What you are asked to do: The records under this task must be duplicated exactly.

Task data:
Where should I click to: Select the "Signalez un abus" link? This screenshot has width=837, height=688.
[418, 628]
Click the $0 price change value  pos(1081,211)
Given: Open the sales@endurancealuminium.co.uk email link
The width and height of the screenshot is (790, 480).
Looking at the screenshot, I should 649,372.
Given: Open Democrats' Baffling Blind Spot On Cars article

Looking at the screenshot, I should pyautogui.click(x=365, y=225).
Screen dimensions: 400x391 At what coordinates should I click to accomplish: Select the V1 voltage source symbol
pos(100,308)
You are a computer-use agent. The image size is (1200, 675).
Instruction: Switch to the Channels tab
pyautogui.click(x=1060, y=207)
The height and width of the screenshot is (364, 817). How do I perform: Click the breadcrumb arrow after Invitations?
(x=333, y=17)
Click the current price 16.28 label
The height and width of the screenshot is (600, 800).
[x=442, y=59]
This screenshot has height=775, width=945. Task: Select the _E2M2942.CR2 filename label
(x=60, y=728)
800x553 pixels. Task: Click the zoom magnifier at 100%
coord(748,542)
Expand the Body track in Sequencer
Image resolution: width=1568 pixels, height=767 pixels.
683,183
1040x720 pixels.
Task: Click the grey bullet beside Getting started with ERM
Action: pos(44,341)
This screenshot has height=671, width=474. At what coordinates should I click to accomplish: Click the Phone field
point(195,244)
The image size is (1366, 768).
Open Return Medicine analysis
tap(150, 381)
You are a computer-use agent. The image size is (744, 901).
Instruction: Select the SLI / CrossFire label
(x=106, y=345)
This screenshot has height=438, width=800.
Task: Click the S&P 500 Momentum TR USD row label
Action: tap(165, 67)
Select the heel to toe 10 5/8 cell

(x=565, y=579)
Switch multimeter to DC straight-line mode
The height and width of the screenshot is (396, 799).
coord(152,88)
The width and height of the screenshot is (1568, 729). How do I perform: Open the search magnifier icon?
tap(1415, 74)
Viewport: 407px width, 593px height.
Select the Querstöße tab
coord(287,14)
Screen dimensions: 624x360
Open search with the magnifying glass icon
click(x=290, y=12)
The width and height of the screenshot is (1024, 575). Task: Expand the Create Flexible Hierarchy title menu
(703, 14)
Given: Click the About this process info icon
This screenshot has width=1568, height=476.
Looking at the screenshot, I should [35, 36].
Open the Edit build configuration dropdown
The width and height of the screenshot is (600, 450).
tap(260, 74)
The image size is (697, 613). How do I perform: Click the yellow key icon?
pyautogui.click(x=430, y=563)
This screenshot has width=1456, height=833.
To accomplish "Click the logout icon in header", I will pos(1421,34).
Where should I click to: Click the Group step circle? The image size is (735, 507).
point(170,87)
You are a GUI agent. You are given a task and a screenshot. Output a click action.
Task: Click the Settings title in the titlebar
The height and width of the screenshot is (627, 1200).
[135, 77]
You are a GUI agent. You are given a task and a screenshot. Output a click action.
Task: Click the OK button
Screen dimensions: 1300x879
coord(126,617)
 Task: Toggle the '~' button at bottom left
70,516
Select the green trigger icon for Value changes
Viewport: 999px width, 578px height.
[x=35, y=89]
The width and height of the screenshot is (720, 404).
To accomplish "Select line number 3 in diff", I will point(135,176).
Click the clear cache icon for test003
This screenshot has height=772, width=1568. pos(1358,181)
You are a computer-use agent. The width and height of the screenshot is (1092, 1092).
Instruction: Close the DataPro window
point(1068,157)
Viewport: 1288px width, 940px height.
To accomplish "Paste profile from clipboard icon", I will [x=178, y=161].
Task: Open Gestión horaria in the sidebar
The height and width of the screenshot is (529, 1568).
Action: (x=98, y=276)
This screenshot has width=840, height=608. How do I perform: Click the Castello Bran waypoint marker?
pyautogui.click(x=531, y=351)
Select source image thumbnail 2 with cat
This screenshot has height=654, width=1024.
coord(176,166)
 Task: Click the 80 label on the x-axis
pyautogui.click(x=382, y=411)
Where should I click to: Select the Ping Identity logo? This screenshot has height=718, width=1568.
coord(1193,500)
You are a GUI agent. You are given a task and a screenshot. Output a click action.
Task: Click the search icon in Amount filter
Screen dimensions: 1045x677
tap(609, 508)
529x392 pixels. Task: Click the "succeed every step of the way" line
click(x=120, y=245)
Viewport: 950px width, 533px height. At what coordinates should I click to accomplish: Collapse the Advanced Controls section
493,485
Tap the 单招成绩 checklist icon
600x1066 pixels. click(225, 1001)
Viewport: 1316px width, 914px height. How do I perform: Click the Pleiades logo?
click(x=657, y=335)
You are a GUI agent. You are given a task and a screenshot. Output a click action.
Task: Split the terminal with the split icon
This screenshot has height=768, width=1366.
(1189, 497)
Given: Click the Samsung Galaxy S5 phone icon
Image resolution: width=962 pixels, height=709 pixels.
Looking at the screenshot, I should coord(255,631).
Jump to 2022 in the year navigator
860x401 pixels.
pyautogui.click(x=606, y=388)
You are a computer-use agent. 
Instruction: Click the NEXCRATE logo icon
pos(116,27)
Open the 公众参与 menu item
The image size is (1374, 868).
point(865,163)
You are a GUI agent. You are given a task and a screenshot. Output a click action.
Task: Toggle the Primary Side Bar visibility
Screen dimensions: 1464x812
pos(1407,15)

Exercise solution:
Where should I click to: Select the "Signalez un abus" link? This screenshot has width=837, height=688.
[418, 628]
Click the $0 price change value  pos(1081,211)
Given: Open the sales@endurancealuminium.co.uk email link
The width and height of the screenshot is (790, 480).
Looking at the screenshot, I should 649,372.
Given: Open Democrats' Baffling Blind Spot On Cars article

Looking at the screenshot, I should pyautogui.click(x=365, y=225).
Screen dimensions: 400x391 At what coordinates should I click to accomplish: Select the V1 voltage source symbol
pos(100,308)
You are a computer-use agent. The image size is (1200, 675).
Instruction: Switch to the Channels tab
pyautogui.click(x=1060, y=207)
The height and width of the screenshot is (364, 817). How do I perform: Click the breadcrumb arrow after Invitations?
(x=333, y=17)
Click the current price 16.28 label
The height and width of the screenshot is (600, 800).
[x=442, y=59]
This screenshot has height=775, width=945. Task: Select the _E2M2942.CR2 filename label
(x=60, y=728)
800x553 pixels. Task: Click the zoom magnifier at 100%
coord(748,542)
Expand the Body track in Sequencer
Image resolution: width=1568 pixels, height=767 pixels.
683,183
1040x720 pixels.
Task: Click the grey bullet beside Getting started with ERM
Action: pos(44,341)
This screenshot has height=671, width=474. At what coordinates should I click to accomplish: Click the Phone field
point(195,244)
The image size is (1366, 768).
Open Return Medicine analysis
tap(150, 381)
You are a computer-use agent. The image size is (744, 901).
Instruction: Select the SLI / CrossFire label
(x=106, y=345)
This screenshot has height=438, width=800.
Task: Click the S&P 500 Momentum TR USD row label
Action: tap(165, 67)
Select the heel to toe 10 5/8 cell

(x=565, y=579)
Switch multimeter to DC straight-line mode
The height and width of the screenshot is (396, 799).
coord(152,88)
The width and height of the screenshot is (1568, 729). How do I perform: Open the search magnifier icon?
tap(1415, 74)
Viewport: 407px width, 593px height.
Select the Querstöße tab
coord(287,14)
Screen dimensions: 624x360
Open search with the magnifying glass icon
click(x=290, y=12)
The width and height of the screenshot is (1024, 575). Task: Expand the Create Flexible Hierarchy title menu
(703, 14)
Given: Click the About this process info icon
This screenshot has width=1568, height=476.
Looking at the screenshot, I should [35, 36].
Open the Edit build configuration dropdown
The width and height of the screenshot is (600, 450).
tap(260, 74)
The image size is (697, 613). How do I perform: Click the yellow key icon?
pyautogui.click(x=430, y=563)
This screenshot has width=1456, height=833.
To accomplish "Click the logout icon in header", I will pos(1421,34).
Where should I click to: Click the Group step circle? The image size is (735, 507).
point(170,87)
You are a GUI agent. You are given a task and a screenshot. Output a click action.
Task: Click the Settings title in the titlebar
The height and width of the screenshot is (627, 1200).
[135, 77]
You are a GUI agent. You are given a task and a screenshot. Output a click action.
Task: Click the OK button
Screen dimensions: 1300x879
coord(126,617)
 Task: Toggle the '~' button at bottom left
70,516
Select the green trigger icon for Value changes
Viewport: 999px width, 578px height.
[x=35, y=89]
The width and height of the screenshot is (720, 404).
To accomplish "Select line number 3 in diff", I will point(135,176).
Click the clear cache icon for test003
This screenshot has height=772, width=1568. pos(1358,181)
You are a computer-use agent. The width and height of the screenshot is (1092, 1092).
Instruction: Close the DataPro window
point(1068,157)
Viewport: 1288px width, 940px height.
To accomplish "Paste profile from clipboard icon", I will [x=178, y=161].
Task: Open Gestión horaria in the sidebar
The height and width of the screenshot is (529, 1568).
Action: (x=98, y=276)
This screenshot has width=840, height=608. How do I perform: Click the Castello Bran waypoint marker?
pyautogui.click(x=531, y=351)
Select source image thumbnail 2 with cat
This screenshot has height=654, width=1024.
coord(176,166)
 Task: Click the 80 label on the x-axis
pyautogui.click(x=382, y=411)
Where should I click to: Select the Ping Identity logo? This screenshot has height=718, width=1568.
coord(1193,500)
You are a GUI agent. You are given a task and a screenshot. Output a click action.
Task: Click the search icon in Amount filter
Screen dimensions: 1045x677
tap(609, 508)
529x392 pixels. Task: Click the "succeed every step of the way" line
click(x=120, y=245)
Viewport: 950px width, 533px height. At what coordinates should I click to accomplish: Collapse the Advanced Controls section
493,485
Tap the 单招成绩 checklist icon
600x1066 pixels. click(225, 1001)
Viewport: 1316px width, 914px height. How do I perform: Click the Pleiades logo?
click(x=657, y=335)
You are a GUI agent. You are given a task and a screenshot. Output a click action.
Task: Split the terminal with the split icon
This screenshot has height=768, width=1366.
(1189, 497)
Given: Click the Samsung Galaxy S5 phone icon
Image resolution: width=962 pixels, height=709 pixels.
Looking at the screenshot, I should coord(255,631).
Jump to 2022 in the year navigator
860x401 pixels.
pyautogui.click(x=606, y=388)
You are a computer-use agent. 
Instruction: Click the NEXCRATE logo icon
pos(116,27)
Open the 公众参与 menu item
The image size is (1374, 868).
point(865,163)
You are a GUI agent. You are given a task and a screenshot. Output a click action.
Task: Toggle the Primary Side Bar visibility
Screen dimensions: 1464x812
pos(1407,15)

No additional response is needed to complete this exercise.